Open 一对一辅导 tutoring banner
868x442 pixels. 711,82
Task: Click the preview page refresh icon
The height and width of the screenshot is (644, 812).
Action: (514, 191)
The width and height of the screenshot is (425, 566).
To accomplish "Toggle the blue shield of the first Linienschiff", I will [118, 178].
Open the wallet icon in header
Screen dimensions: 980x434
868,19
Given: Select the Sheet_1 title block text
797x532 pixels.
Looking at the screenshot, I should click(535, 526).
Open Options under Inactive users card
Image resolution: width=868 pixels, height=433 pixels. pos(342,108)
━━━━━━━━━━━━━━━━━━━━
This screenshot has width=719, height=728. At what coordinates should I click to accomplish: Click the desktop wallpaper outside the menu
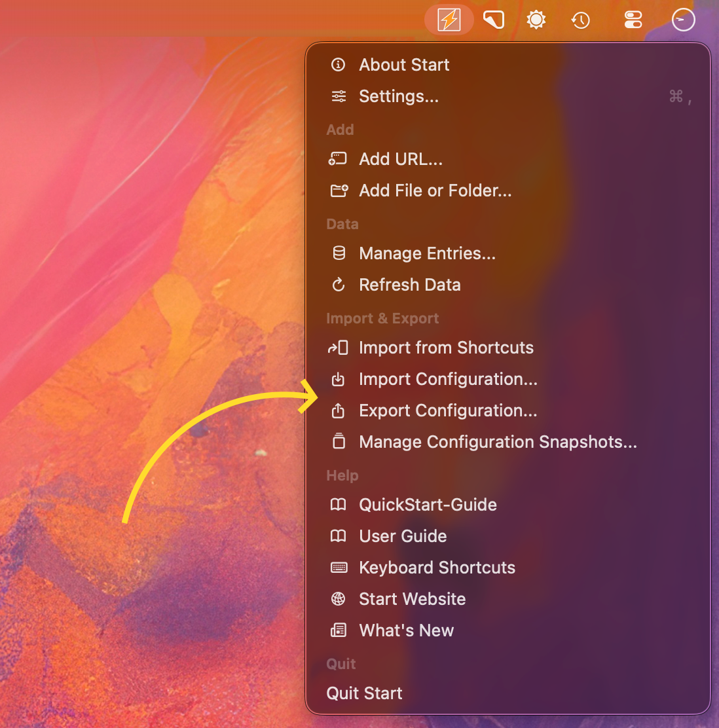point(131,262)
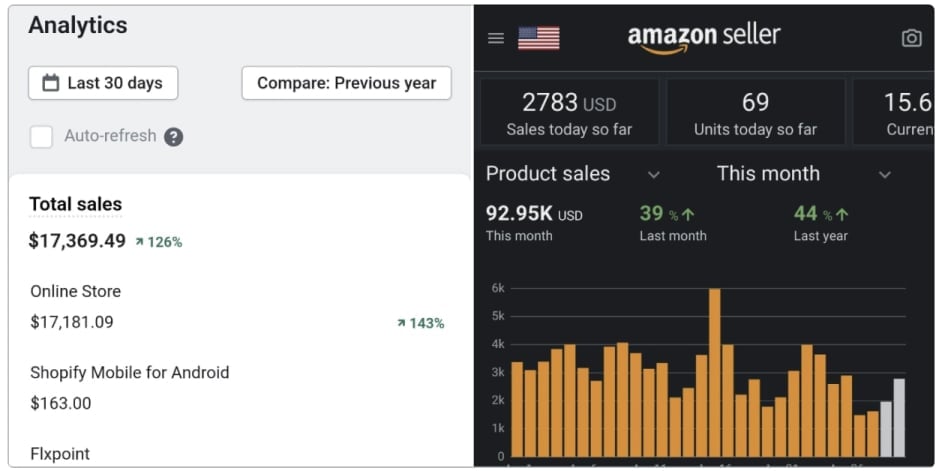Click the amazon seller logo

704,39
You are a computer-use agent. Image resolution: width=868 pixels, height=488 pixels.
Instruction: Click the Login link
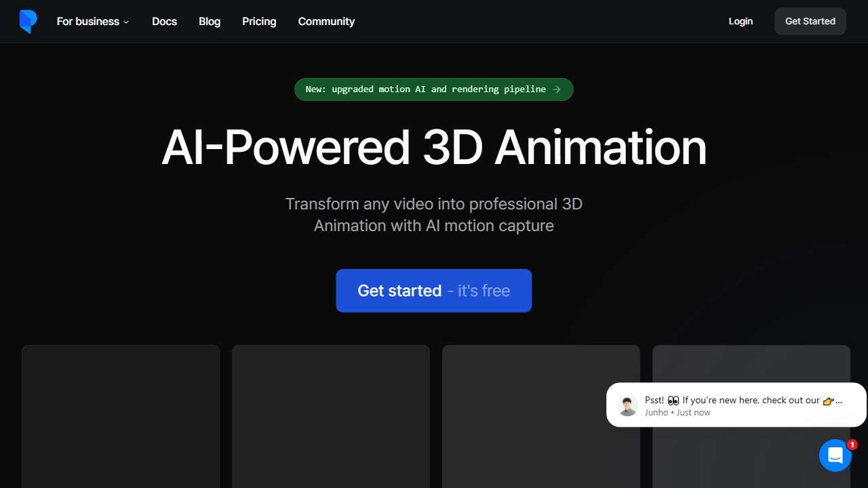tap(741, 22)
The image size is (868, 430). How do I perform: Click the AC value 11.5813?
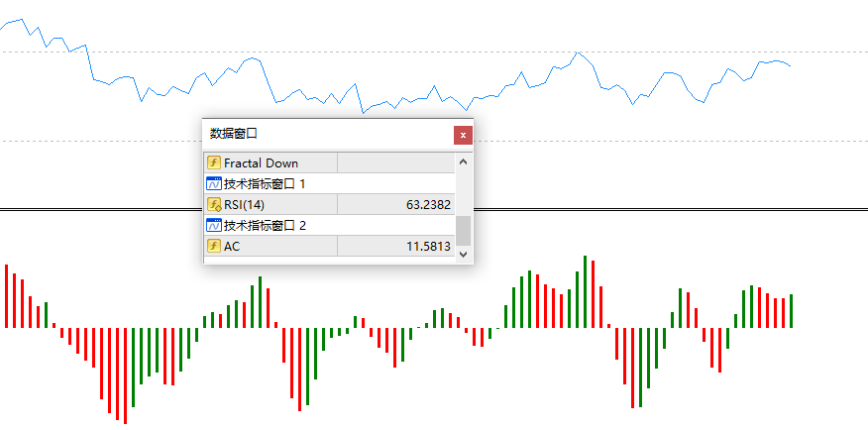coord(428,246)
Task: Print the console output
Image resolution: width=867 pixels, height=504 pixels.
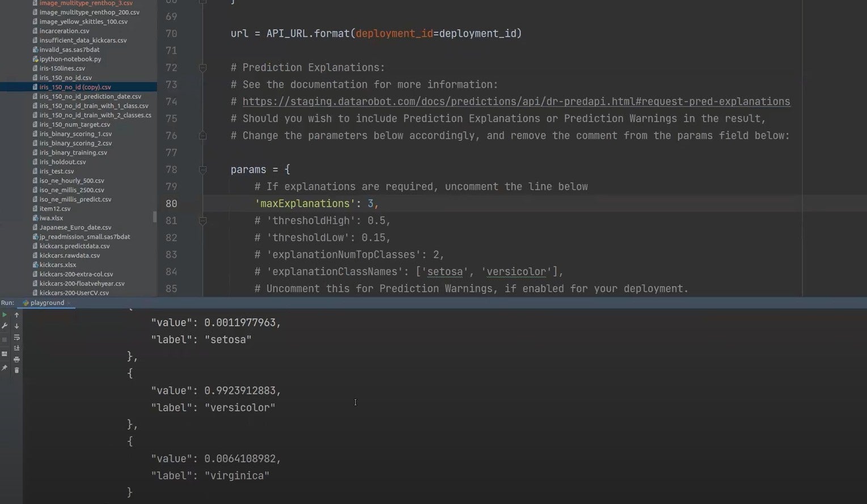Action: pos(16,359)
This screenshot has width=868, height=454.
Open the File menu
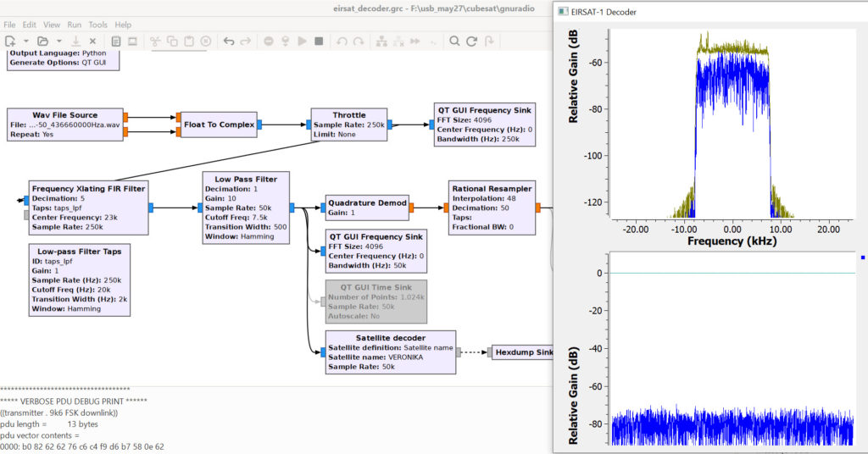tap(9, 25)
━━━━━━━━━━━━━━━━━━━━
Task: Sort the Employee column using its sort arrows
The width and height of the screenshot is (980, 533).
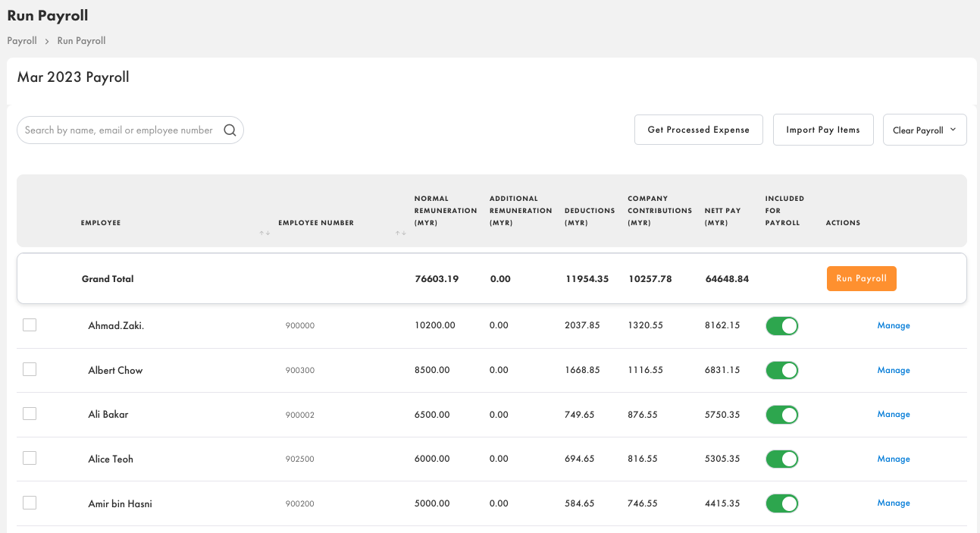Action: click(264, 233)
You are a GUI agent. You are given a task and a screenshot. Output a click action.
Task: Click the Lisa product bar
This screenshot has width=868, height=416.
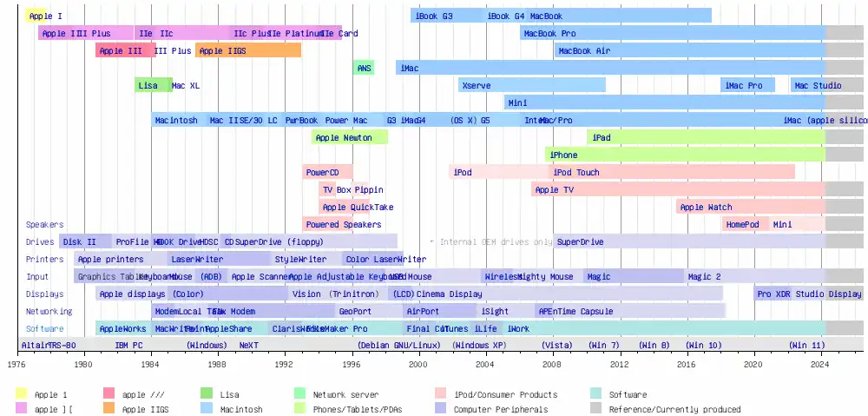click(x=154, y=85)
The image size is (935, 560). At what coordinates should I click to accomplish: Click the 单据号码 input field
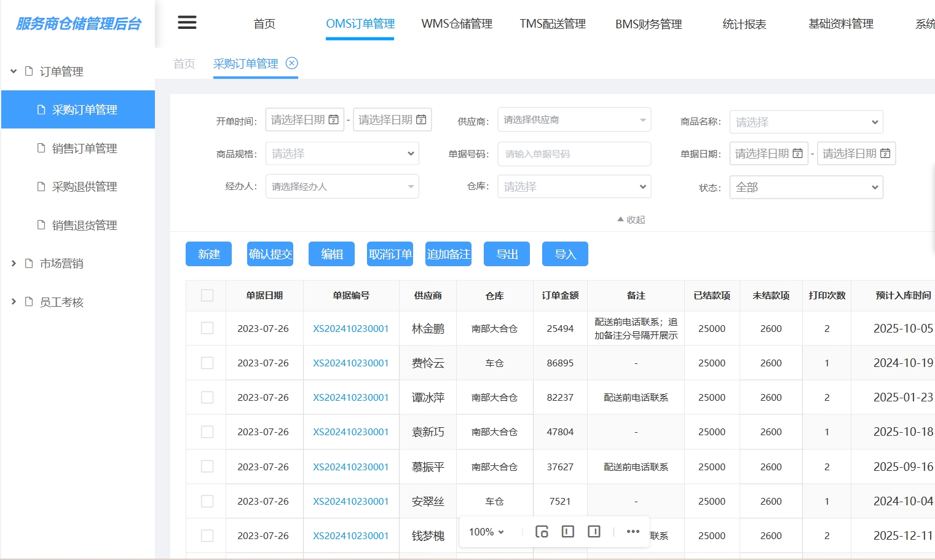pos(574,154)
━━━━━━━━━━━━━━━━━━━━
What this task involves: Say how many lines in the data include the string "agent", giving the number alone.

Task solution: 2